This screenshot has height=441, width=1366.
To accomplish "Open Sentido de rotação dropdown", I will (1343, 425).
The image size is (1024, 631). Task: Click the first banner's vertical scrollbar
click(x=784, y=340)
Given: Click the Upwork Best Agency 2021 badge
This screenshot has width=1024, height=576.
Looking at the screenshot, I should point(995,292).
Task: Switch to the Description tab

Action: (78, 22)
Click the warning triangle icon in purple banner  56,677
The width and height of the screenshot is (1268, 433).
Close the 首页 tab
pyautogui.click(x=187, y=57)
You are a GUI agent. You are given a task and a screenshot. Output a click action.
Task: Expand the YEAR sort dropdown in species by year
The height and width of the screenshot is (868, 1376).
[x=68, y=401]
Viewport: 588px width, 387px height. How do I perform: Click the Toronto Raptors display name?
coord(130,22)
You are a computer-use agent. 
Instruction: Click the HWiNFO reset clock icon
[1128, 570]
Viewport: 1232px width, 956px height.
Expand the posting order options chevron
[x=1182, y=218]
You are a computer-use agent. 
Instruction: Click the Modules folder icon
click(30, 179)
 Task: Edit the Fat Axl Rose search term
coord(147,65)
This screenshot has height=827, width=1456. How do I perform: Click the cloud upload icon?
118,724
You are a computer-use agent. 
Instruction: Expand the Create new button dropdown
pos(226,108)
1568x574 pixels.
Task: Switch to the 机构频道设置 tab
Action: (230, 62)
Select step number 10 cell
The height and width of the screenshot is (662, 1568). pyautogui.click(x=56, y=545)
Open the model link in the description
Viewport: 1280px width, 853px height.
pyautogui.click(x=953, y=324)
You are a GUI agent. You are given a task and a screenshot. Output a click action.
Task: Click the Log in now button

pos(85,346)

· · · · ·

* YOUR OBJECTIVE *
Give back the material above in full, exactly as it reads.

* TASK RESULT *
This screenshot has height=441, width=1366.
To accomplish "Open Sentido de rotação dropdown", I will (1343, 425).
The image size is (1024, 631). Task: Click the first banner's vertical scrollbar
click(x=784, y=340)
Given: Click the Upwork Best Agency 2021 badge
This screenshot has width=1024, height=576.
Looking at the screenshot, I should point(995,292).
Task: Switch to the Description tab

Action: (78, 22)
Click the warning triangle icon in purple banner  56,677
The width and height of the screenshot is (1268, 433).
Close the 首页 tab
pyautogui.click(x=187, y=57)
You are a GUI agent. You are given a task and a screenshot. Output a click action.
Task: Expand the YEAR sort dropdown in species by year
The height and width of the screenshot is (868, 1376).
[x=68, y=401]
Viewport: 588px width, 387px height. How do I perform: Click the Toronto Raptors display name?
coord(130,22)
You are a computer-use agent. 
Instruction: Click the HWiNFO reset clock icon
[1128, 570]
Viewport: 1232px width, 956px height.
Expand the posting order options chevron
[x=1182, y=218]
You are a computer-use agent. 
Instruction: Click the Modules folder icon
click(30, 179)
 Task: Edit the Fat Axl Rose search term
coord(147,65)
This screenshot has height=827, width=1456. How do I perform: Click the cloud upload icon?
118,724
You are a computer-use agent. 
Instruction: Expand the Create new button dropdown
pos(226,108)
1568x574 pixels.
Task: Switch to the 机构频道设置 tab
Action: (230, 62)
Select step number 10 cell
The height and width of the screenshot is (662, 1568). pyautogui.click(x=56, y=545)
Open the model link in the description
Viewport: 1280px width, 853px height.
pyautogui.click(x=953, y=324)
You are a GUI agent. You are given a task and a screenshot. Output a click action.
Task: Click the Log in now button

pos(85,346)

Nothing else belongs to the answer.